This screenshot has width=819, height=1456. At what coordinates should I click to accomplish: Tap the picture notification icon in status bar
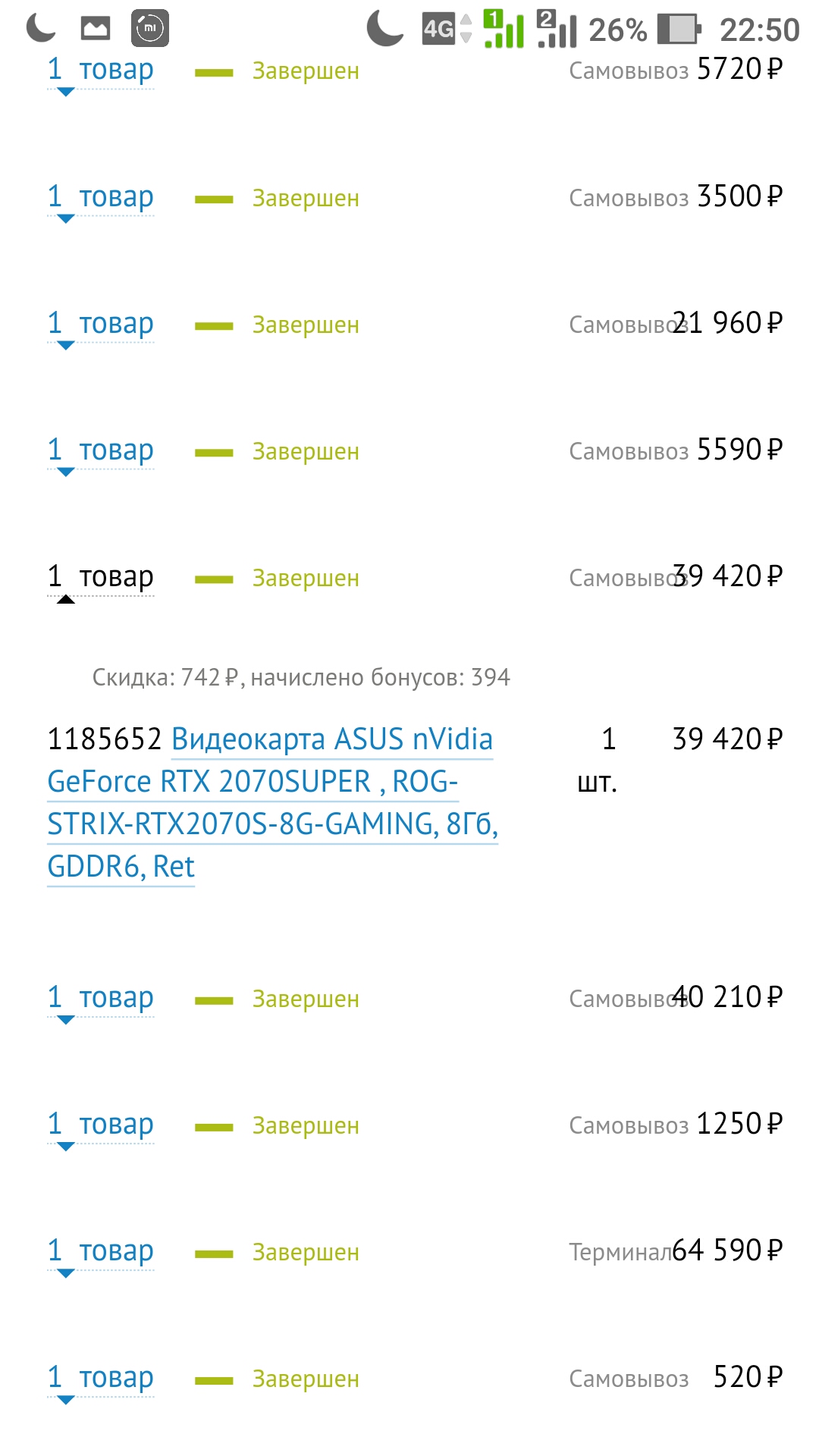(x=96, y=28)
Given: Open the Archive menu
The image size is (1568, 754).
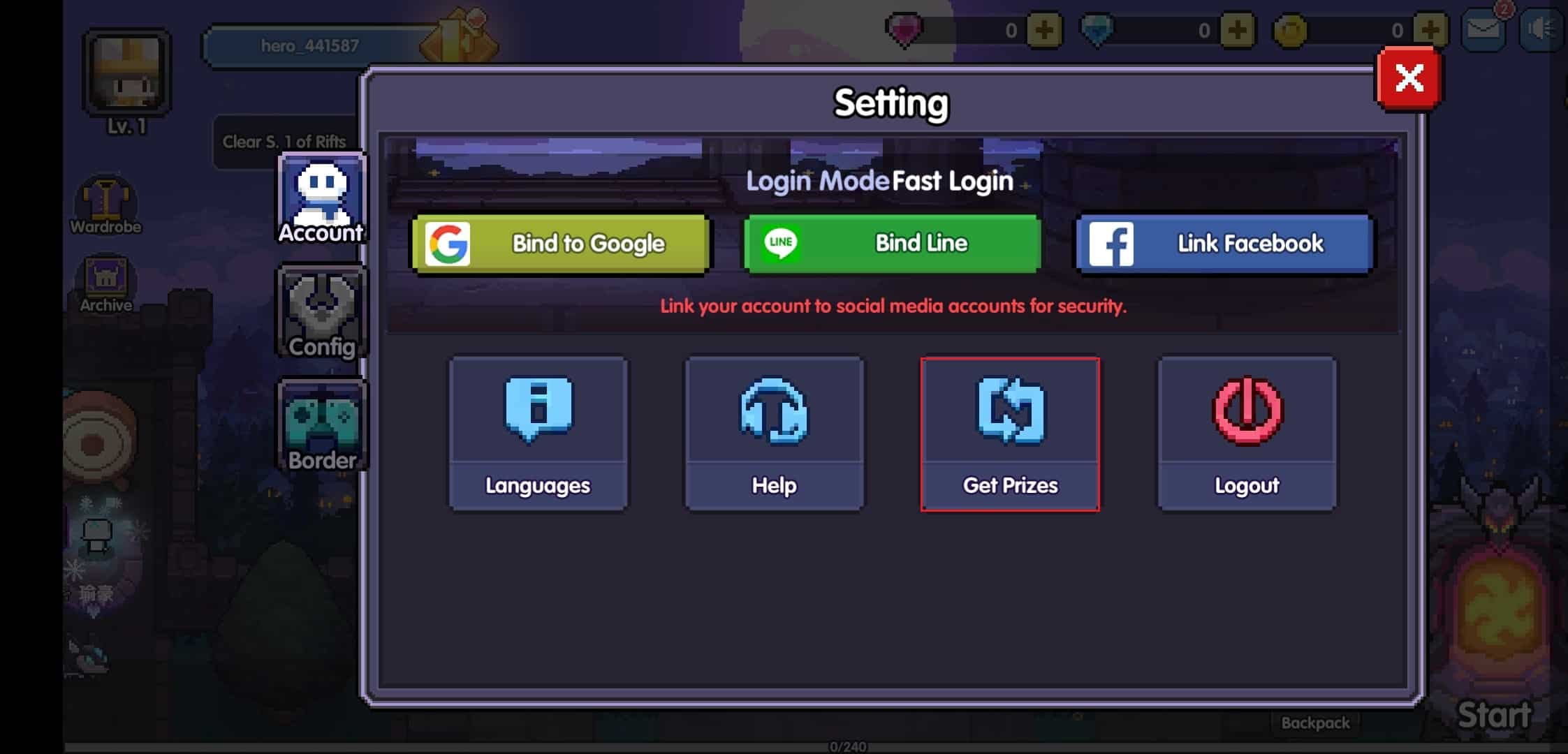Looking at the screenshot, I should pyautogui.click(x=105, y=285).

## Task goal
Repeat the records above exactly, without any pictures.

## Completed task
This screenshot has width=819, height=1456. At what coordinates should I click to accomplish: Tap the picture notification icon in status bar
(x=96, y=28)
Given: Open the Archive menu
The image size is (1568, 754).
Looking at the screenshot, I should pyautogui.click(x=105, y=285).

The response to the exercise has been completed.